Will our elected officials heed the people's call for a more productive government?
Of course the violence is unacceptable. Of course the tone of discourse is over the top.
But, as more people become over whelmed with the state of our country, and the impact it has on their lives, more craziness will surface.
The shooter in Arizona was a very disturbed individual before he acted out, by all accounts so far. His actions may have had little to do with the political climate, or his own living circumstances. The stim for his actions may well be entirely internal. More to come, for sure.
But...
How much can the average person withstand, and for how long, before they act our as well?
Our elected officials are ineffective, people in our country have had their lives gutted, and many more are teetering on the edge of disaster. Human beings can handle stress to a certain point, but some spin out when all hope is gone and they have nothing to lose. Others act out as their lives slip away as they stand helplessly watching.
Cleanse the rhetoric, but get our politicians off their lazy duffs and get them working on our behalf.
A lot less talk and a lot more action, already. Both parties seem mighty comfy standing near the mess, running their mouthes, doing very little to clean it up.
http://www.e-tabitha.com/
All oppressors of history required quelling dissent.
One day we'll get it right.
This is called human nature.
The best path to a moderate society is through economic well-being and (less importantly) education. America has regressed in education. And opportunity. Economic well-being of most is being neglected and exploited, just as it as always been down through the ages. And, economic well being of people is where you will find moderation.
However, our societies will always be riddled with self-interest. Whether those self-interests are in the minority (and marginalized) or the majority (increase in incivility) is determined by 1. Economic well-being (most important) and 2. Education. Without both, tyranny of the minority extremists becomes more reality. Or domination be a few, self-interests; as in Oligarchy.
Today's system in America is geared toward Social Darwinism, religious extremism, crazy Left-Wing ideas of absolute equality (where none exists by biological design), etc.
And it is only getting worse. Progress is coming to a stand-still. The pendulum swings towards ignorance. Not only in America, but The World.
Rendition? There is a difference between rendition and extraordinary rendition.
Guantanomo? He has been unable to get the necessary funding from the House to close this site.
The rest? Mostly hopeless cynicism.
I disagree with this statement. lack of empathy is what got us into this third world problem that is coming to us like a freight train.
in this nation empathy is looked upon as sympathy. they are two different modes of being in the world. any nation that has 50 million of its citizens without health care is not a nation big on empathy or sympathy and surely not compassion, which is far beyond sympathy or empathy.

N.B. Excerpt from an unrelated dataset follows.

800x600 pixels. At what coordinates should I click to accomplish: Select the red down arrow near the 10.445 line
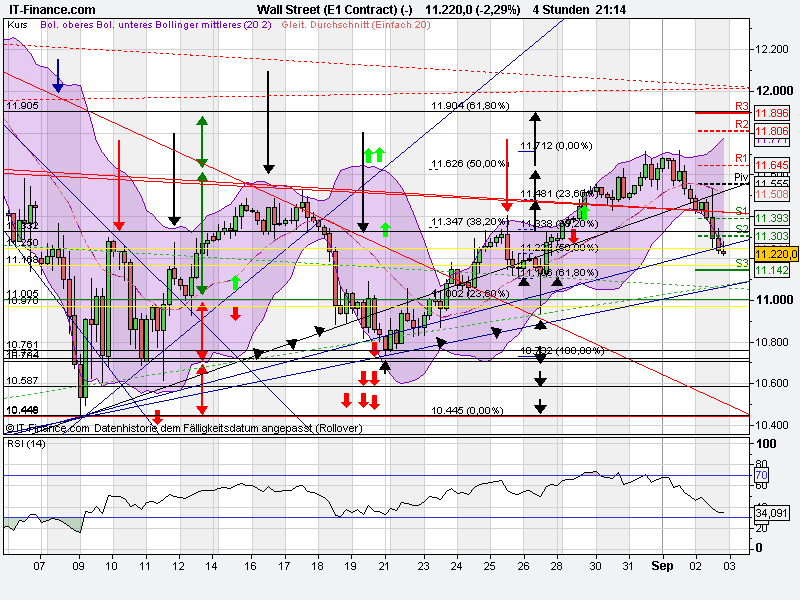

now I agree with many aspects of your comments about obama; he has proven to be a weak leader. the repubs smell weakness in him and they have been able to contain him to a great degree. his speech in tucson was another example of his weakness.
obama knows his voters well and he knows giving a good speech will keep his voters happy. after tucson they went nuts over him and he never mentioned gun control once or the violence in america. it it turned out to be a cheer leading contest about how great tucson and america is as a nation. ie tell them how great they are and they will love you. politicans play this card almost every day and big time when an election is coming up. except carter and look what happened to him.
Sometimes I really wonder if it is not this overweight, lethargic, intellectually under-stimulated population of ours are not just weak followers.